Archive for May 27th, 2008

Intro to Kyoto 101

Kyoto is a very deep subject, so this will only be a quick introduction. On the surface, Kyoto looks something like this:

 

As you can see, It is indeed a modern city with all the trappings and ‘beauty’ modernity provides. But hey, we don’t die of diarrhea, and we don’t wash our laundry on rocks by the river. In contrast to Tokyo, Kyoto (they are anagrams you know) is very laid back and relaxed. Of course New York might feel relaxed after Tokyo as well. But there is an undeniable ease about the place.

When one reads about Kyoto, you get the impression you will be going back in time, with it’s centuries old temples and traditions. This is indeed the heart of Japanese cultural and spiritual life. Kyoto was once the imperial capital of the country. But that was then, this is now.  The first impression might be ‘what is all the fuss about?’, but of course all these grand sites are indeed here. One just needs to know where to look – or follow the hoards of Japanese tourists and religious pilgrims. And even when one is not looking, there amidst the crassly current, is a temple or old wooden house tucked away somewhere.

 

Yea, Kyoto is indeed two worlds. There are ancient temples hidden away in unlikely corners as well as in the hills surrounding the city. And at night, the glow of the lanterns can draw you towards an incense filled temple, or a fine Japanese restaurant, or maybe a Geisha house. One never knows. But the city has a low key mystery about it. As a foreigner, it’s a puzzle one can never crack.

So one might see a Geisha on the streets of Gion, the old Geisha district.
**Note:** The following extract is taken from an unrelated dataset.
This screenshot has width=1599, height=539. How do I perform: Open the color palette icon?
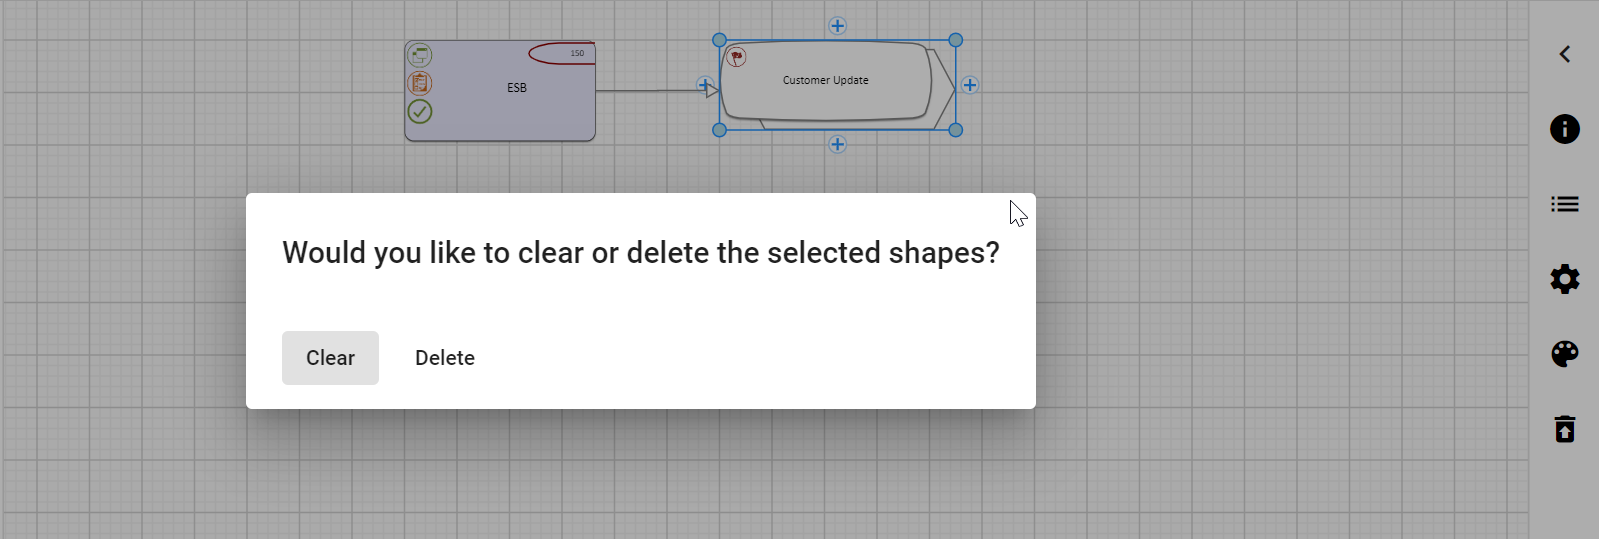click(1565, 354)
Or is she just a Japanese wannabe, paying for the privilege to don the expensive kimono and the white face for a day. One never knows…
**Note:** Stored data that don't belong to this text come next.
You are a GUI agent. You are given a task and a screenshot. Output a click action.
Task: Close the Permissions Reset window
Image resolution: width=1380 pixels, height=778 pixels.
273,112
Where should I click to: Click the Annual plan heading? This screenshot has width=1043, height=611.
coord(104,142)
And away from some of the brash architecture of modern Japan there are these wooden homes and businesses, often down narrow lanes. So pristine and pure in form…

 

And I am very lucky to have been invited into the home of Matsumoto-san (a friend of a friend) who lives in the country outside of Kyoto. But that’s another post.

And of course there’s the Shinto shrines and the Buddhist temples and the confusing blending of the two all around the city.

 

But this is just an intro course, so we will have to dig deeper later.